▶ RECORDED DATA

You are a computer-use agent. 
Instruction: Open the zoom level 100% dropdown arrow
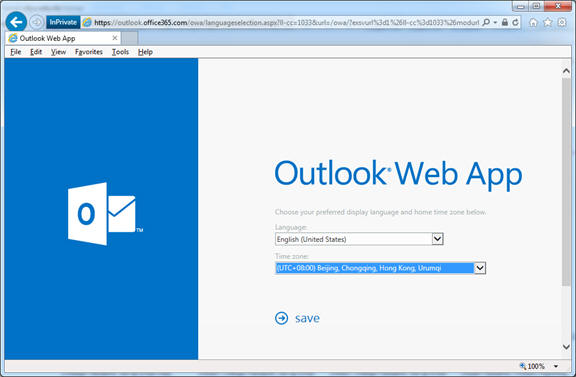click(556, 366)
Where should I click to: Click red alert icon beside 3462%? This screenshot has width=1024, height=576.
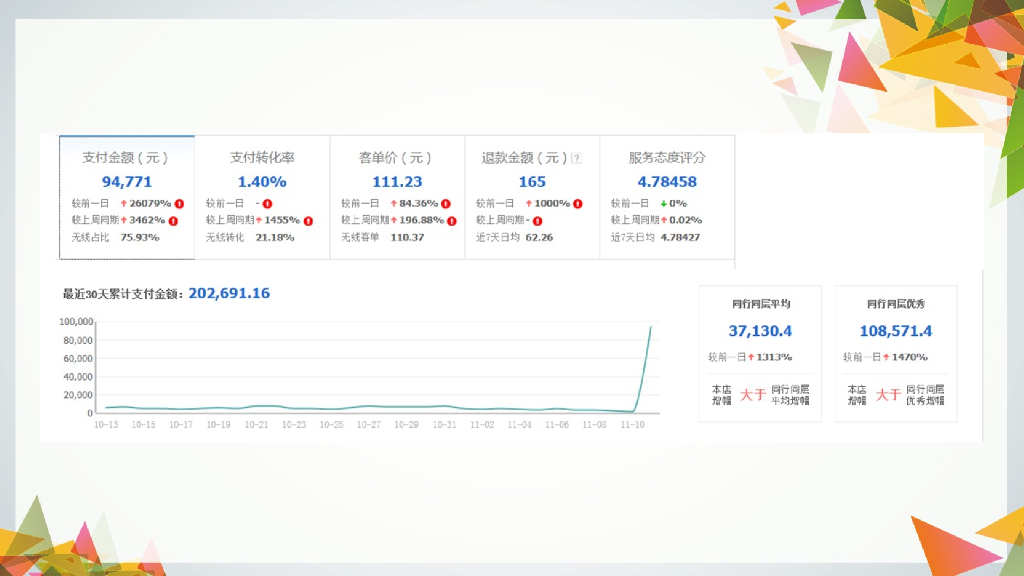pyautogui.click(x=173, y=220)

▶ DIRECTIONS FOR THIS TASK
The required output is the lines from the one containing "Instruction: Open the" through the end of the records above, reproduced exactly, with no pictures.

▶ COMPLETED TASK
Instruction: Open the zoom level 100% dropdown arrow
click(556, 366)
Where should I click to: Click red alert icon beside 3462%? This screenshot has width=1024, height=576.
pyautogui.click(x=173, y=220)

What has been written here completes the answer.